Извлечённый текст ->
- - - - - - -
Я не буду останавливаться на детстве Толстого. В детстве все мы – живые люди; в детстве все мы, как Толстой, кипим, ищем, творим, живем. Вон даже Флобер, и тот знал в детстве «великолепные порывы души, что-то бурное во всей личности».
Вот – Толстой-юноша. Он живет в Казани; сначала готовится в университет, потом становится студентом. «Единственная истинная вера моя в то время была вера в совершенствование», вспоминает Толстой в своей «Исповеди». – «Я старался совершенствовать свою волю, – составлял себе правила, которым старался следовать; совершенствовал себя физически, всякими упражнениями изощряя силу и ловкость и всякими лишениями приучая себя к выносливости и терпению». В «Отрочестве» он рассказывает: «Несмотря на страшную боль, я держал по пяти минут в вытянутых руках лексиконы Татищева или уходил в чулан и веревкой стегал себя по голой спине так больно, что слезы невольно выступали на глазах».
- - - - - - -
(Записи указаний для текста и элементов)

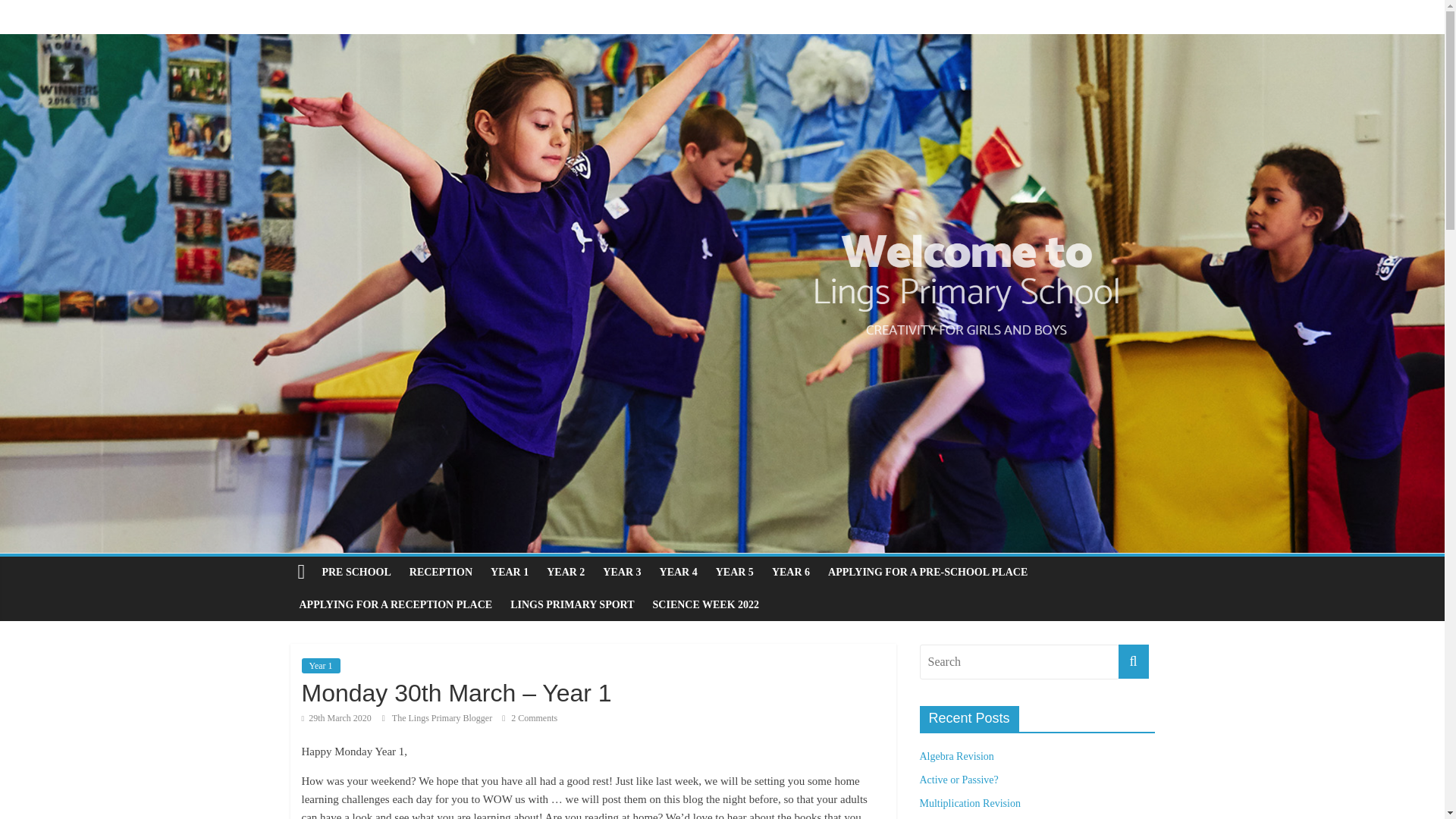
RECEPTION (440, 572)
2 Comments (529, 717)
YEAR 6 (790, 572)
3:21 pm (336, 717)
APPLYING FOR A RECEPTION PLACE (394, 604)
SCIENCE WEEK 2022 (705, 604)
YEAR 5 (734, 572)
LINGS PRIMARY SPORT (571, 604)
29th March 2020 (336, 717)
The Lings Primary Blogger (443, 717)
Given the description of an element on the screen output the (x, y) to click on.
- - - - - - -
Задание 1 ->
Ответьте по тексту о юности Толстого на вопросы:
(а) В каком городе живёт Толстой-юноша?
(б) Какой была тогда его единственная истинная вера, по воспоминаниям в «Исповеди»?
(в) Сколько минут, согласно «Отрочеству», он держал в вытянутых руках лексиконы Татищева?
Задание 2 -> Найдите в листинге все строки, где встречается слово «RECEPTION», и перепишите их.

Ответ к заданию 1 ->
(а) В Казани.
(б) Вера в совершенствование.
(в) По пяти минут.

Ответ к заданию 2 ->
RECEPTION (440, 572)
APPLYING FOR A RECEPTION PLACE (394, 604)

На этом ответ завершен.